3dem / relion

Image-processing software for cryo-electron microscopy
https://relion.readthedocs.io/en/latest/
GNU General Public License v2.0
443 stars 196 forks source link

CTF estimation creates symlinks with absolute paths #1113

Open DimitriosBellos opened 4 months ago

DimitriosBellos commented 4 months ago

Dear Relion developers,

Hi, my name is Dimitrios Bellos and I am a member of the AI & I team in the Rosalind Franklin Institute. Our team help with supporting our Franklin RELION users with issues.

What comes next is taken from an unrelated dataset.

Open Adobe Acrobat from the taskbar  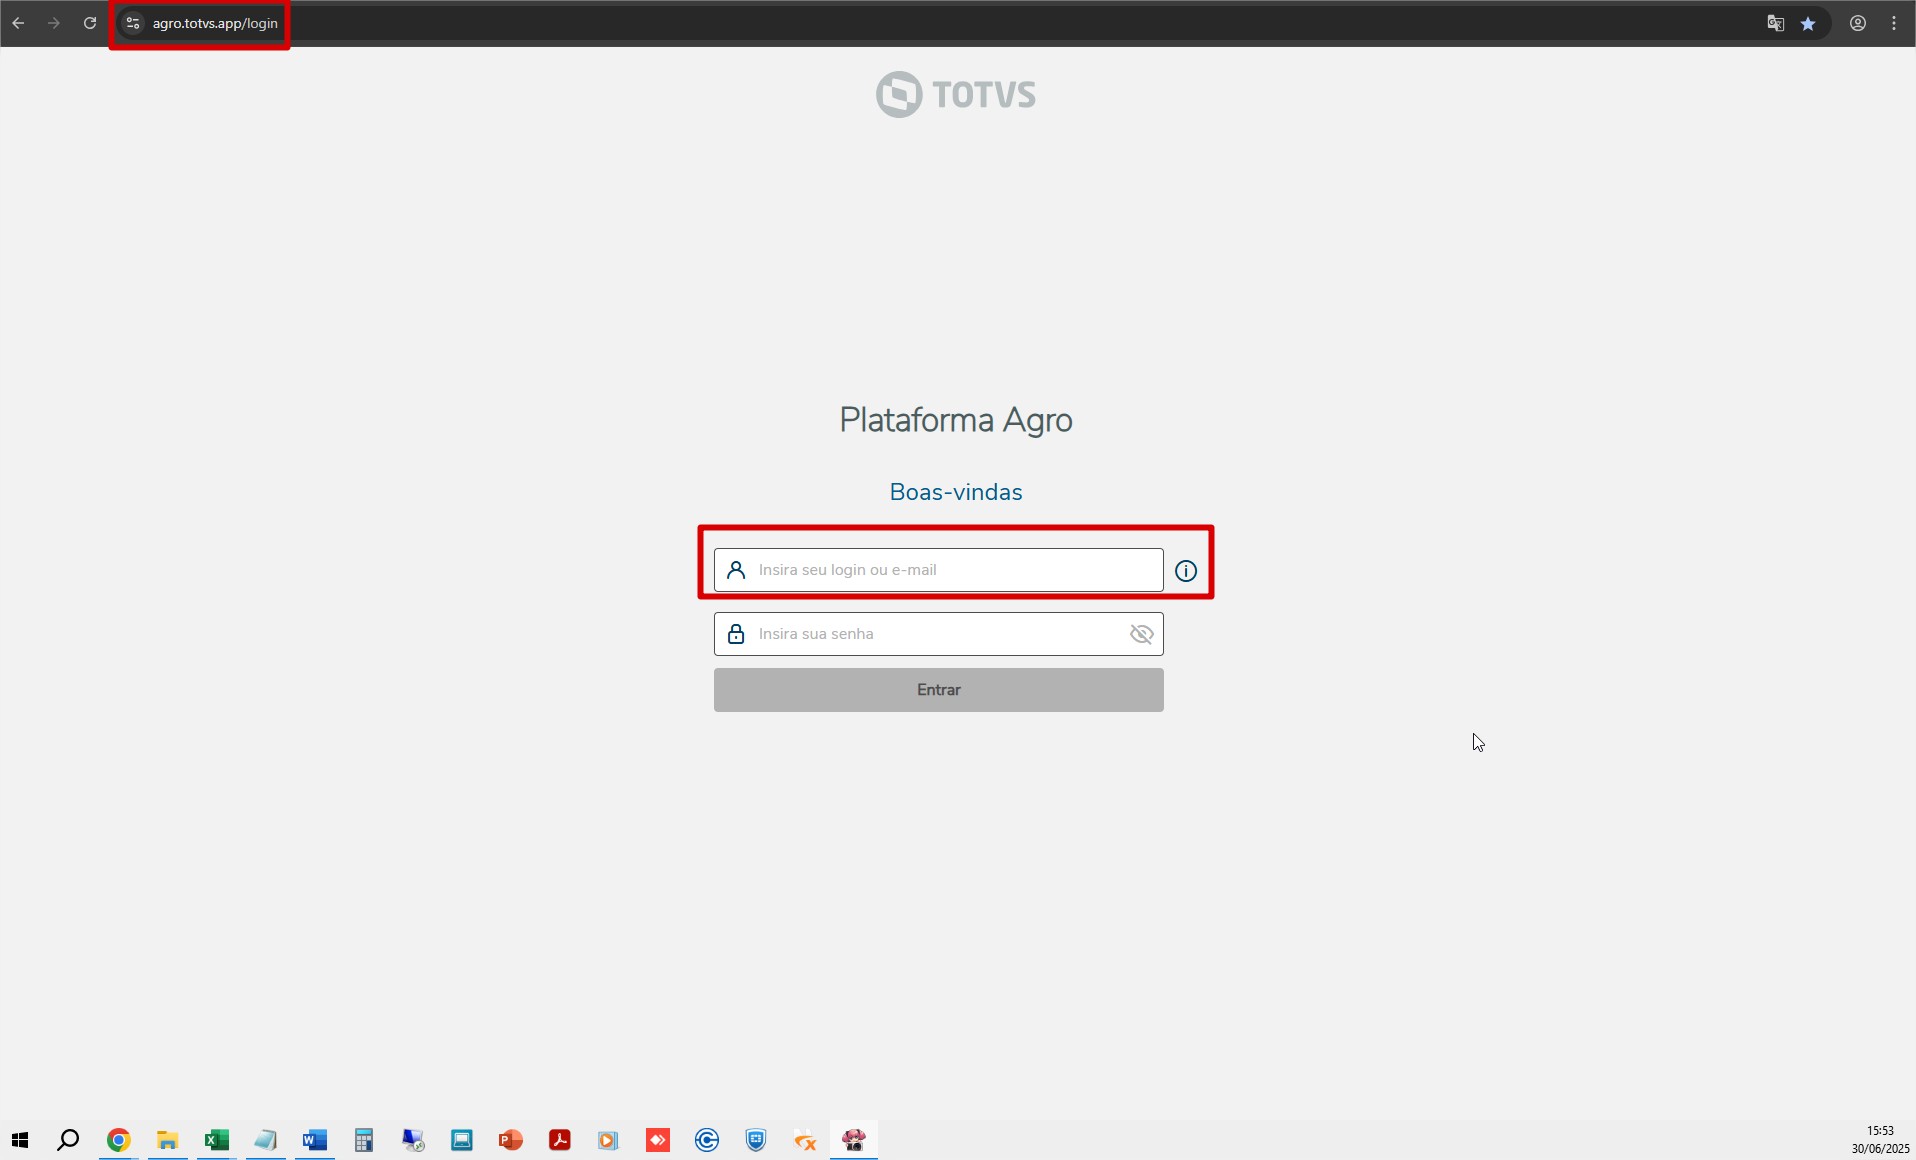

Recently we spotted that there are issues arising from the fact that the CTF estimation step creates symlinks to the Motion corrected data using absolute paths.

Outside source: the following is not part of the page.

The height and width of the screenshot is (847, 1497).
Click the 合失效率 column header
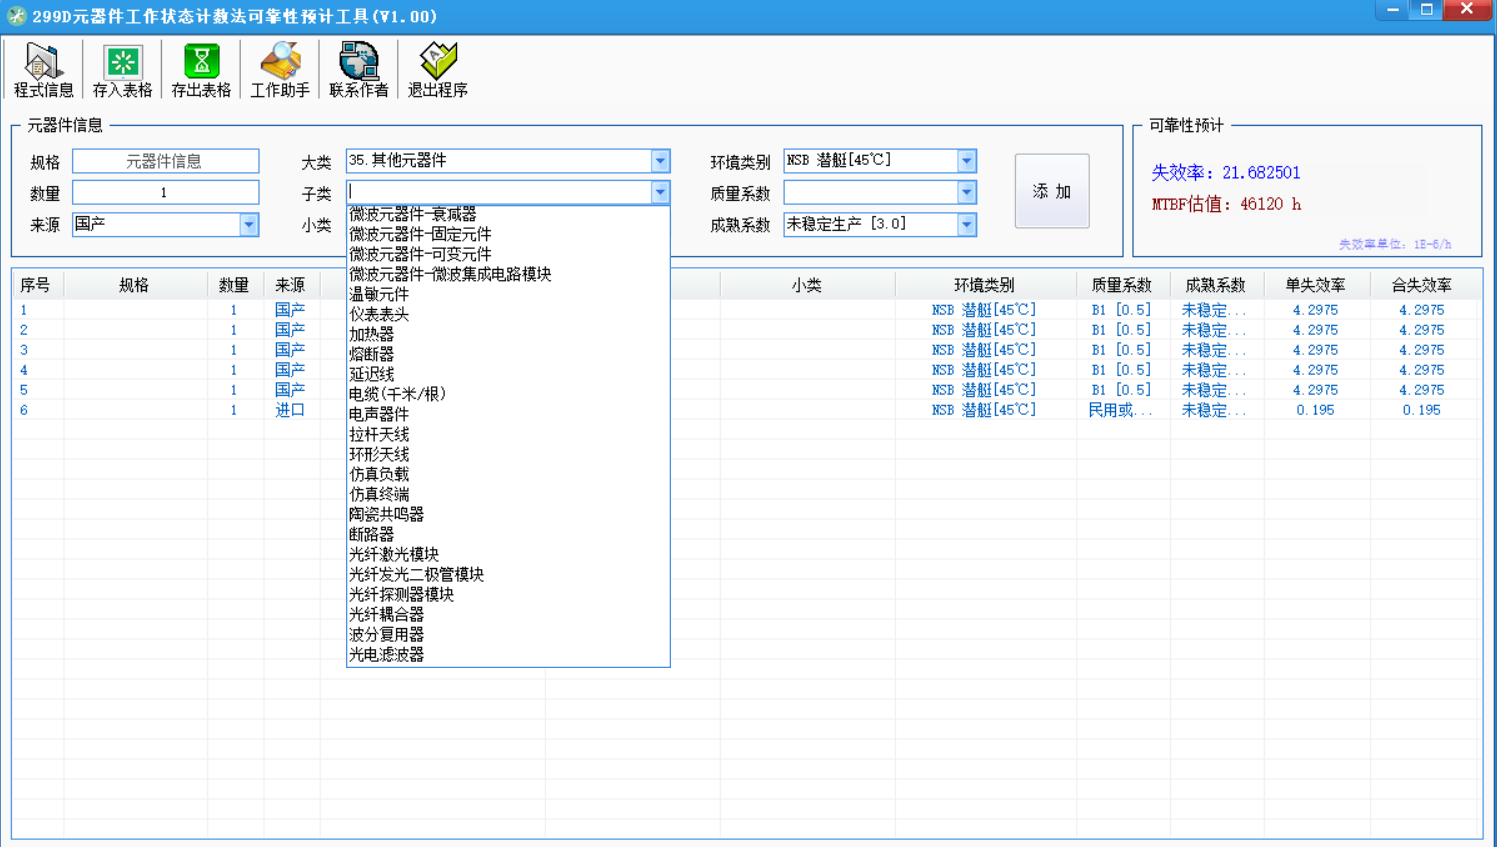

Example in CTFFind/job003/ 'Position_99_035[-61_00]_EER_PS.mrc' -> '/<absolute-path>/MotionCorr/job002/<data-directory>/Position_99_035[-61_00]_EER_PS.mrc'

This can cause issues if the whole Relion Project directory is moved. This is common because a whole Relion Project directory may be moved from our compute infrastructure to Baskerville HPC and vise versa. Is it possible to make changes so relative symlinks are created ? example 'Position_99_035[-61_00]_EER_PS.mrc' -> '/../../../MotionCorr/job002/<data-directory>/Position_99_035[-61_00]_EER_PS.mrc' You can even generate the relative path using the realpath command (see here https://stackoverflow.com/questions/2564634/convert-absolute-path-into-relative-path-given-a-current-directory-using-bash )

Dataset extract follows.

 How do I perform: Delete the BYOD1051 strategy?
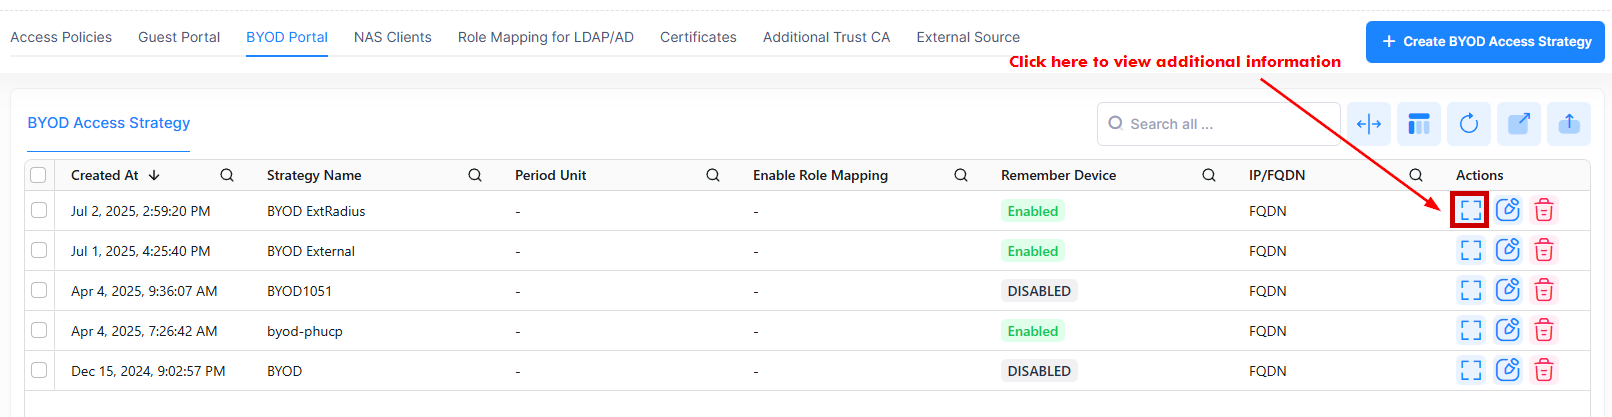tap(1544, 290)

Altenatively, can it even be done so no symlinks are used?

Kind regards, Dimitrios Bellos

biochem-fan commented 4 months ago

This can cause issues if the whole Relion Project directory is moved.

I doubt this. These links are created by a CTFFIND job and used only by the job itself. Thus, unless you move the project directory before the job completes, it should be fine. Am I missing other failure modes?

biochem-fan commented 4 months ago

[-61_00]

Oh, this is STA, not SPA. I know nothing about the STA workflow. STA related issues need to be dealt with by others.

DimitriosBellos commented 4 months ago

To help this is the script we run on the HPC

#!/bin/bash

#SBATCH --qos=rfi
#SBATCH --account=<account-name>
#SBATCH --time=0-01:00:00
#SBATCH --ntasks=3
#SBATCH --cpus-per-task=4
#SBATCH --gpus-per-task=1

module purge
module load baskerville
module load RELION

# Import (relion)
mkdir -p Import/job001
time relion_import  --do_movies  --optics_group_name "opticsGroup1" --angpix 1.85 --kV 300 --Cs 2.7 --Q0 0.1 --beamtilt_x 0 --beamtilt_y 0 --i "data/HeLa_argon/Position_*.eer" --odir Import/job001/ --ofile movies.star --pipeline_control Import/job001/

# Motion correction (relion)
time srun `which relion_run_motioncorr_mpi` --i Import/job001/movies.star --o MotionCorr/job002/ --first_frame_sum 1 --last_frame_sum -1 --use_own  --j 4 --float16 --bin_factor 1 --bfactor 150 --dose_per_frame 0.14 --preexposure 0 --patch_x 5 --patch_y 5 --eer_grouping 32 --gain_rot 0 --gain_flip 0 --dose_weighting  --grouping_for_ps 29   --pipeline_control MotionCorr/job002/

# CTF correction (relion)
time srun `which relion_run_ctffind_mpi` --i MotionCorr/job002/corrected_micrographs.star --o CtfFind/job003/ --Box 512 --ResMin 30 --ResMax 5 --dFMin 5000 --dFMax 50000 --FStep 500 --dAst 100 --ctffind_exe ctffind --ctfWin -1 --is_ctffind4  --fast_search  --use_given_ps   --pipeline_control CtfFind/job003/
DimitriosBellos commented 4 months ago

The problem is after the completion of CTF estimation process. A directory is created in the <RELION-project-directory-name>/CTFFind/job003/ location that has the same structure as the data directory that exists on the RELION project directory level (<RELION-project-directory-name>/data/HeLa_argon/). It looks like this <RELION-project-directory-name>/CTFFind/job003/data/HeLa_argon/ and in it many symlinks are created.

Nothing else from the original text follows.